With the official start of the 2008 Atlantic hurricane season right around the corner on the first of June, the National Oceanic and Atmospheric Administration's (NOAA) Climate Prediction Center (CPC) straddled the fence late last week in its forecast by announcing that projected climate conditions point to a near-normal or above-normal hurricane season in the Atlantic Basin this year.
The CPC outlook calls for considerable activity with a 65% probability of an above-normal season and a 25% probability of a near-normal season. This means there is a 90% chance of a near- or above-normal season.
The climate patterns expected during this year's hurricane season have in past seasons produced a wide range of activity and have been associated with both near-normal and above-normal seasons. For 2008 the outlook indicates a 60-70% chance of 12 to 16 named storms, including six to nine hurricanes and two to five major hurricanes (Category 3, 4 or 5 on the Saffir-Simpson Scale). An average season has 11 named storms, including six hurricanes of which two reach major status.
"The outlook is a general guide to the overall seasonal hurricane activity," said retired Navy Vice Adm. Conrad C. Lautenbacher, undersecretary of commerce for oceans and atmosphere and NOAA administrator. "It does not predict whether, where or when any of these storms may hit land. That is the job of the National Hurricane Center after a storm forms."
Bill Read, director of NOAA's National Hurricane Center, said, "Our forecasters are ready to track any tropical cyclone, from a depression to a hurricane, which forms in the Atlantic Basin. We urge coastal residents to have a hurricane plan in place before the season begins and NHC will continue to provide the best possible forecast to the public."
The CPC said the science behind the outlook is rooted in the analysis and prediction of current and future global climate patterns as compared to previous seasons with similar conditions. "The main factors influencing this year's seasonal outlook are the continuing multi-decadal signal (the combination of ocean and atmospheric conditions that have spawned increased hurricane activity since 1995), and the anticipated lingering effects of La Nina," said Gerry Bell, lead seasonal hurricane forecaster at the CPC. "One of the expected oceanic conditions is a continuation since 1995 of warmer-than-normal temperatures in the eastern tropical Atlantic."
NOAA's Atlantic hurricane season outlook will be updated on Aug. 7, just prior to what is historically the peak period for hurricane activity.
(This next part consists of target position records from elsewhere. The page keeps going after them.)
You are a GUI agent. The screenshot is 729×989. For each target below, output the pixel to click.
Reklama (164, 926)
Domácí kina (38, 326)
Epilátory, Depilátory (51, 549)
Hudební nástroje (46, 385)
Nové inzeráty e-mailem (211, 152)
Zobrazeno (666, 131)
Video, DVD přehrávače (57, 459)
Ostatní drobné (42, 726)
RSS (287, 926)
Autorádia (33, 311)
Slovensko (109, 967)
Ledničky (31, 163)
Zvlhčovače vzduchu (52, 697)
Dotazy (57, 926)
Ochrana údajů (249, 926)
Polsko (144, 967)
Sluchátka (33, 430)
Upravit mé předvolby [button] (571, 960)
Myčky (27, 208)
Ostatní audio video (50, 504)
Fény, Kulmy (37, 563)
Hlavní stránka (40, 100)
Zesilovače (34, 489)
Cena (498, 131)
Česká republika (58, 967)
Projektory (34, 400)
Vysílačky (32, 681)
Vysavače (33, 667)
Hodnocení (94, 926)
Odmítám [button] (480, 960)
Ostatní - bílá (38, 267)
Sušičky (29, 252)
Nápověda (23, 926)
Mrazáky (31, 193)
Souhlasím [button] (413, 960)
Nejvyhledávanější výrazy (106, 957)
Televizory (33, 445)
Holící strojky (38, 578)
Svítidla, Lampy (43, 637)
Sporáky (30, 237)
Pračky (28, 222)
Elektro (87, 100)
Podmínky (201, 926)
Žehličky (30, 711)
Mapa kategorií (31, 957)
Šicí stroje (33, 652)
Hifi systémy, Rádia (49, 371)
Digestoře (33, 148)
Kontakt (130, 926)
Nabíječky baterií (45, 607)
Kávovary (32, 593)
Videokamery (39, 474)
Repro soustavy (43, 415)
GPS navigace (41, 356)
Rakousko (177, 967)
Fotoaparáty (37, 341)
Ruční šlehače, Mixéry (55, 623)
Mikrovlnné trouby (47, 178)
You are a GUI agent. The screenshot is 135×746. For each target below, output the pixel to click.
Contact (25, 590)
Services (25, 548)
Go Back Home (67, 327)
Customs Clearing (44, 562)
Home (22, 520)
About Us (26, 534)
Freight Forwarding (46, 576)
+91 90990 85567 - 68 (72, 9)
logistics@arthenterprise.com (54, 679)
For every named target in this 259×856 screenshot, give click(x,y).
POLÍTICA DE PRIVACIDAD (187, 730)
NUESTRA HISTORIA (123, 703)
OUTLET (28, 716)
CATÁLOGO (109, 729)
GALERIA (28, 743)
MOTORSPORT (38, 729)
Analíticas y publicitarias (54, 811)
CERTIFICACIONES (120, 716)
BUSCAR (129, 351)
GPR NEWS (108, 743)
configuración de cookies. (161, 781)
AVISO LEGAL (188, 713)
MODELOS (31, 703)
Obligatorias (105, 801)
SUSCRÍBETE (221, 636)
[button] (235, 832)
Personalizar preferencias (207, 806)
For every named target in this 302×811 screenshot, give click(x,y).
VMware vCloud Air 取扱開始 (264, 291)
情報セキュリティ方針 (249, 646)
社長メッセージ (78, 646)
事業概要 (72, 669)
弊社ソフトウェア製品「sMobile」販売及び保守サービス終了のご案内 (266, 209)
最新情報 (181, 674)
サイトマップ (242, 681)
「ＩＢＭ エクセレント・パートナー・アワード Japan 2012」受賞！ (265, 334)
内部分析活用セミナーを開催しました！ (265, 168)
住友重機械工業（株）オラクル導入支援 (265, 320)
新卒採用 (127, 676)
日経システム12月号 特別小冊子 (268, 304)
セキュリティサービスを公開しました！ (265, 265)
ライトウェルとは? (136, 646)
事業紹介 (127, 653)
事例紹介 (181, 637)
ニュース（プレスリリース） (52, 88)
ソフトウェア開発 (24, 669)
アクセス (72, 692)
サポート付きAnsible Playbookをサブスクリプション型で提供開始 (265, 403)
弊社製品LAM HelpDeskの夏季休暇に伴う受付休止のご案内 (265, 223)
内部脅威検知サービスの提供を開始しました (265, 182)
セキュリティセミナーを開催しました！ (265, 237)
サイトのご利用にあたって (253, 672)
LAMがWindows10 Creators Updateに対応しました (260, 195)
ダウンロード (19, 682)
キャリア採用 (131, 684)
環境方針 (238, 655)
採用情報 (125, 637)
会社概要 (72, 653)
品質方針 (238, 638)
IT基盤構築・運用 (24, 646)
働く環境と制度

Heading into the season, most of the top hurricane forecasters are looking for active storm development. Last month WSI Corp., which already forecast an active 2008 Atlantic hurricane season, upped the ante slightly in an update of its tropical forecast, calling for 14 named storms and eight hurricanes, including four intense hurricanes to form between June 1 and Nov. 30 (see NGI, April 28). WSI forecasters said an active hurricane season will arise from the continuation of warmer-than-normal Atlantic Ocean temperature anomalies into the summer and fall and the likelihood of a favorable or neutral wind shear environment on the heels of the La Nina event.
MDA EarthSat forecasters also said the 2008 Atlantic hurricane season will likely be busier than average but quieter than last year (see NGI, April 21). MDA EarthSat forecasters said 13 named storms, six hurricanes and three intense or major hurricanes are likely to form during the coming Atlantic hurricane season.
Weather forecasters at Colorado State University (CSU) recently said the U.S. Atlantic basin will likely experience a well above-average hurricane season this year and odds are nearly even that a major hurricane will make landfall on the Gulf Coast (see NGI, April 14). The CSU team's forecast called for 15 named storms forming in the Atlantic basin, with eight of the storms predicted to become hurricanes, four of them intense or major hurricanes.
AccuWeather.com meteorologist Joe Bastardi said the East Coast will be at greater risk this coming hurricane season even though the number of named storms is expected to be about average, and Gulf of Mexico interests can expect seven to 10 days with at least the threat of weather disruptions (see NGI, May 19).